Doctors gave the purified laboratory-generated enzyme to patients intravenously each week for a year and evaluated them extensively at six, 12, 26 and 52 weeks before analyzing and reporting their findings.
Because numerous comparable lysosomal storage diseases like MPS 1 have been identified, each with its own missing enzyme, the new work "is really the beginning of a whole new therapeutic possibility for rare genetic disorders like this one," Muenzer said.
In lysosomal storage diseases, organelles inside cells called lysosomes get clogged with complex carbohydrates known as mucopolysaccharides that the missing enzymes would otherwise break down for recycling.
"Since the lysosome is a recycling center, I liken it to a garage people keep putting stuff in," the physician said. "If you never take the items out to the curb, over time your garage becomes non-functional."

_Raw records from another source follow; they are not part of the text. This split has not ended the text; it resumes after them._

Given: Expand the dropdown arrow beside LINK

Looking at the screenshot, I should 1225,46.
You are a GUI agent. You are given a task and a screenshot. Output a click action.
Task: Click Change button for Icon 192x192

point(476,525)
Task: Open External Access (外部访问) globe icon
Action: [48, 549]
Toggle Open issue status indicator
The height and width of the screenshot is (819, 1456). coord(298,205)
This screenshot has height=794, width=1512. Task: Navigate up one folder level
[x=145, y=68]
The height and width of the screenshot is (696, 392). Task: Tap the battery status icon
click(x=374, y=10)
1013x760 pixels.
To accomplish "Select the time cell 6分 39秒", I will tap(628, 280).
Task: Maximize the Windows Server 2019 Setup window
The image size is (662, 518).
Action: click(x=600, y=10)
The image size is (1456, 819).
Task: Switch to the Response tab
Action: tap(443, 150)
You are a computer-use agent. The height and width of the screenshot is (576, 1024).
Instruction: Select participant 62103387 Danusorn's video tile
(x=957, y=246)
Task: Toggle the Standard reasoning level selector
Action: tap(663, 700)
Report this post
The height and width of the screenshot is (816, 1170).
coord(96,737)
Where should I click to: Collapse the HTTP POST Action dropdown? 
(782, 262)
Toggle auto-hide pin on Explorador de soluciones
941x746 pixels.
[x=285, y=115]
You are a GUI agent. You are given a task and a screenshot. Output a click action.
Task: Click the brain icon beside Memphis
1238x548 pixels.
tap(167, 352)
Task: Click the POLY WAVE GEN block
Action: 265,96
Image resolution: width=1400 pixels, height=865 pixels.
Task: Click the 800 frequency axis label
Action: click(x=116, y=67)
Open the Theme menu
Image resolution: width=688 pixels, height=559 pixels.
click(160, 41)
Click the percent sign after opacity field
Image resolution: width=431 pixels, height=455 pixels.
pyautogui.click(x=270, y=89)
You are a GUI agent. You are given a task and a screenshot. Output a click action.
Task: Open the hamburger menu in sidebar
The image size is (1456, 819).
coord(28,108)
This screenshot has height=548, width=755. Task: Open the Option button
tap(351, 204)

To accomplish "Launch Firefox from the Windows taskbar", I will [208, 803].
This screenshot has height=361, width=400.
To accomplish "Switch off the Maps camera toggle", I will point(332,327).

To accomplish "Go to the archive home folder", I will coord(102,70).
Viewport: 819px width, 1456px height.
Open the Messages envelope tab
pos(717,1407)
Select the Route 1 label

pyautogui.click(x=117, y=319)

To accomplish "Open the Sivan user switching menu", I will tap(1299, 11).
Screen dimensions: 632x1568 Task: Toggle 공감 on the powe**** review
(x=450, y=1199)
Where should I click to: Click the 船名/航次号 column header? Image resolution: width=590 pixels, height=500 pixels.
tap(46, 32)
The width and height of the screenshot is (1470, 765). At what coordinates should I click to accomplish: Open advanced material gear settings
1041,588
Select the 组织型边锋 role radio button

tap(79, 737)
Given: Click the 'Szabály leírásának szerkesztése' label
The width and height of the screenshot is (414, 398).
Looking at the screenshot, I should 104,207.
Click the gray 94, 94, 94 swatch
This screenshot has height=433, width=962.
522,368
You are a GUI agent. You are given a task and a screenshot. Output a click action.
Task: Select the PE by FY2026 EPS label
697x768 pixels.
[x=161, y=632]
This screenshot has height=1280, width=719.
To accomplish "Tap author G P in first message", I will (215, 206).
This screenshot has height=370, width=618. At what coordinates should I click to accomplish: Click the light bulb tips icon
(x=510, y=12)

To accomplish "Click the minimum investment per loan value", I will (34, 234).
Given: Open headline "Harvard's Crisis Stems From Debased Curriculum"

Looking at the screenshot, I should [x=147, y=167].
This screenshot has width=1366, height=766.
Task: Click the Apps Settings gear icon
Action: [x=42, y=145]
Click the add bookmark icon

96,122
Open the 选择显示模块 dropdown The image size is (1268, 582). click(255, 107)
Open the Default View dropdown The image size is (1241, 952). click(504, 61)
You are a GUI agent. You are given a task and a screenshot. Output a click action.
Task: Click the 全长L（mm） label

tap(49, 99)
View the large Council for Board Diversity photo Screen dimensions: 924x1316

The researchers now are conducting a second study known as a Phase III, double-blind, placebo-controlled trial at six centers across North America and Europe. Other centers involved in the study reported Thursday were Vanderbilt University Medical Center, the University of Texas Southwestern Medical Center in Dallas, Baylor College of Medicine in Houston, Harbor-UCLA Medical Center in Torrance, Calif., and UCLA School of Medicine in Los Angeles.
The chief sponsor of the clinical trial was Biomarin Pharmaceutical, and it also was supported by the Ryan Foundation for MPS Children, the Harbor-UCLA General Clinical Research Center and UNC-CH's General Clinical Research Center.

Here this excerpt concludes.